• **DOCUMENT SEGMENT**
-*-*-
HomeBudget & Tax NewsUniversity of Nebraska Report: State Economy to Continue to Expand Over the...

University of Nebraska Report: State Economy to Continue to Expand Over the Next 6 Months

By David Beasley

Nebraska’s economy is showing signs of recovery, according to a new report by the University of Nebraska/Lincoln’s Bureau of Business Research.

Leading economic indicators, such as building permits, unemployment claims and manufacturing hours, increased 1.83 percent during the month of October, the report says.

Nebraska’s economy has recovered about 75 to 80 percent of the employment losses it incurred since April from the COVID-19 slowdown, Eric Thompson, a professor of economics at the university and director of its Bureau of Business Research, told The Center Square.

According to Thompson, next year should bring Nebraska’s economy back to some degree of normalcy. Thompson says the state should have total recovery from the COVID-19 losses by the middle of 2021.

“Building permits for single-family homes and airline passenger enplanements also grew modestly during October,” the university report stated. “The rising indicator confirms that the Nebraska economy should continue to expand over the next six months.”

That does not account for the normal growth the state would have experienced if there had been no pandemic.

“We probably would have grown 1-2% during that time period” without a pandemic, Thompson said.
-*-*-
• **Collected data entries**

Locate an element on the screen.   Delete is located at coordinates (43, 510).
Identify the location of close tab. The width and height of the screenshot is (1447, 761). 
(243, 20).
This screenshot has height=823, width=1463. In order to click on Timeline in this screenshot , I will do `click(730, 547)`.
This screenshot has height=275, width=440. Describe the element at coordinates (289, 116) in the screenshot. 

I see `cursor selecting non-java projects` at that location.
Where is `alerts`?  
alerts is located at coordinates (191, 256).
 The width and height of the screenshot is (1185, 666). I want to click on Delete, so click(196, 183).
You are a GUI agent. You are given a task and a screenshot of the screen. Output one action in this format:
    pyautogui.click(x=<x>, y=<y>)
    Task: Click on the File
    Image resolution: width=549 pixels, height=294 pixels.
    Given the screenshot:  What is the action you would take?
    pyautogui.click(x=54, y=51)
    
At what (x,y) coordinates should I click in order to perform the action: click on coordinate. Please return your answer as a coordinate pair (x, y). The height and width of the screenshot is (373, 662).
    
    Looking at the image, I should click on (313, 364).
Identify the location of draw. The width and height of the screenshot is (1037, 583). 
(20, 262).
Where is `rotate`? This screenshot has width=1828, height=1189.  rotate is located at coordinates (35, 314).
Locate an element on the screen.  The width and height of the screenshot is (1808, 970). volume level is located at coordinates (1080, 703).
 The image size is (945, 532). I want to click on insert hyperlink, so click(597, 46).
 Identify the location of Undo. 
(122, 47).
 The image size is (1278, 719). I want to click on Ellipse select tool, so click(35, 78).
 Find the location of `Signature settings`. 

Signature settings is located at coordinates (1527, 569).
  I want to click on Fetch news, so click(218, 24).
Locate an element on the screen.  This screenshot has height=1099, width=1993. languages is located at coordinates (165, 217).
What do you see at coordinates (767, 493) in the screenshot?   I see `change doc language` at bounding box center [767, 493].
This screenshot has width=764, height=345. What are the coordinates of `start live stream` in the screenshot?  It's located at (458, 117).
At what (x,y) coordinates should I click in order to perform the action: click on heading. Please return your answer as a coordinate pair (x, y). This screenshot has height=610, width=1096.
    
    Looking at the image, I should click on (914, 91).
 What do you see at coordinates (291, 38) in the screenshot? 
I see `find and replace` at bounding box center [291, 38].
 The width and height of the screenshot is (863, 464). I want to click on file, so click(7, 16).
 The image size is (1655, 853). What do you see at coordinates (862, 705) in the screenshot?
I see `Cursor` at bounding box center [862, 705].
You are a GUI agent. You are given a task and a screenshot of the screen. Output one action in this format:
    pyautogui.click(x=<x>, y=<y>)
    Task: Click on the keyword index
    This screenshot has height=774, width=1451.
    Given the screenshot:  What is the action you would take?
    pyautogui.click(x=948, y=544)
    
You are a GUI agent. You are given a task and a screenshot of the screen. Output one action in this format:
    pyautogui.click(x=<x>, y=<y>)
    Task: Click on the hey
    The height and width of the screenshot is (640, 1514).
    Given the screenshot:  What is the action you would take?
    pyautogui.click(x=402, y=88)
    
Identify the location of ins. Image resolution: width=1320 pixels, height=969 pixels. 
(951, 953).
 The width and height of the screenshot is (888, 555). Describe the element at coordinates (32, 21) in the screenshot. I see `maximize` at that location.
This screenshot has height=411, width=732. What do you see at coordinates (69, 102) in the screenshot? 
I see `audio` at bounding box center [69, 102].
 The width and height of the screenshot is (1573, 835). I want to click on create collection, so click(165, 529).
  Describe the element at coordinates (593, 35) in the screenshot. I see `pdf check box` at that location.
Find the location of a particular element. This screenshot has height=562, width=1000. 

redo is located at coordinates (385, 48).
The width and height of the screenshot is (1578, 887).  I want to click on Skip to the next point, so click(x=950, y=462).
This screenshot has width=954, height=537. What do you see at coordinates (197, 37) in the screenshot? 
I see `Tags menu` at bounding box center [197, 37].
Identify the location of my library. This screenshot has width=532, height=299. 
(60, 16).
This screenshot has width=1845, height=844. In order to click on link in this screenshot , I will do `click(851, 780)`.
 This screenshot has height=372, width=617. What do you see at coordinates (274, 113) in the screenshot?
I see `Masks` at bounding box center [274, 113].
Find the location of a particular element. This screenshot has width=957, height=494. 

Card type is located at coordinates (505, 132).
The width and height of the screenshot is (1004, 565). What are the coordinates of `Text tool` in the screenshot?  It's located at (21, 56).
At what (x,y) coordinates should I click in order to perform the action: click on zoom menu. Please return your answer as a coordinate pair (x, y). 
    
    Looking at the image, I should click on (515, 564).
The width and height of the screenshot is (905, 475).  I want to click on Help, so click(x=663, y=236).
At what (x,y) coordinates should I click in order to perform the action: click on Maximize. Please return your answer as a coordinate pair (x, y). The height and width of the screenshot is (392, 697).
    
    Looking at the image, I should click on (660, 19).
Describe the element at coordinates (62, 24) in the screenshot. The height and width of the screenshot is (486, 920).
-*-*-
• **WHAT THE EXERCISE ASKS**
Extend the news article on Nebraska's economic outlook, beginning right after its final sentence.

• **RESPONSE TO THIS EXERCISE**
Another round of federal stimulus funding could help, as long as it is targeted to people who are really hurting from the pandemic, Thompson added.

“It’s great to send $1,200 to everyone, but some people haven’t lost their jobs,” Thompson said. “Why do they need $1,200?

“That doesn’t mean that the economy won’t change,” Thompson said. “Usually when there’s a recession it takes four or five years to have a 100% catchup to the trend line. I think we will be back to the pre-pandemic employment in 2021, but actually getting back to the trend line will take a few years more.”

Having an effective COVID-19 vaccine will boost confidence in the business sector by reducing uncertainty, Thompson explained.

“You won’t have to worry about a fourth wave or fifth wave, all those things,” Thompson said.

The university report noted that a decline in the U.S. dollar was also a contributing factor in helping Nebraska during the month of October, in turn resulting in boosting exports.